§ Given passage

Common Signs of Spinal Injury
Every year, up to half a million people around the world experience a spinal cord injury. Understanding spinal injuries, including their signs and symptoms along with treatment options, can help you know what to do if you experience one.
Traumatic vs. Non-Traumatic Spinal Injury
Spinal injuries can be divided into two categories: traumatic and non-traumatic. Traumatic spinal injuries are those that occur as a result of trauma such as an auto crash or fall.
Non-traumatic spinal injuries don’t involve one significant trauma but may occur as a result of accumulated micro-traumas or age-related changes in the spine. In fact, it may be as simple as waking up one day with pain in your back or neck.
Other causes of non-traumatic spinal injuries include inflammatory conditions and infection.

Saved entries
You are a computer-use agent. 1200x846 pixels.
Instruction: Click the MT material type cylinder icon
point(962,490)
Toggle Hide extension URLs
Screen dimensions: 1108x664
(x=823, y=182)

§ Task item
Copy the stretch of the spinal injury text from "Traumatic vs. Non-Traumatic" through "conditions and infection.", word for word.

§ Solution
Traumatic vs. Non-Traumatic Spinal Injury
Spinal injuries can be divided into two categories: traumatic and non-traumatic. Traumatic spinal injuries are those that occur as a result of trauma such as an auto crash or fall.
Non-traumatic spinal injuries don’t involve one significant trauma but may occur as a result of accumulated micro-traumas or age-related changes in the spine. In fact, it may be as simple as waking up one day with pain in your back or neck.
Other causes of non-traumatic spinal injuries include inflammatory conditions and infection.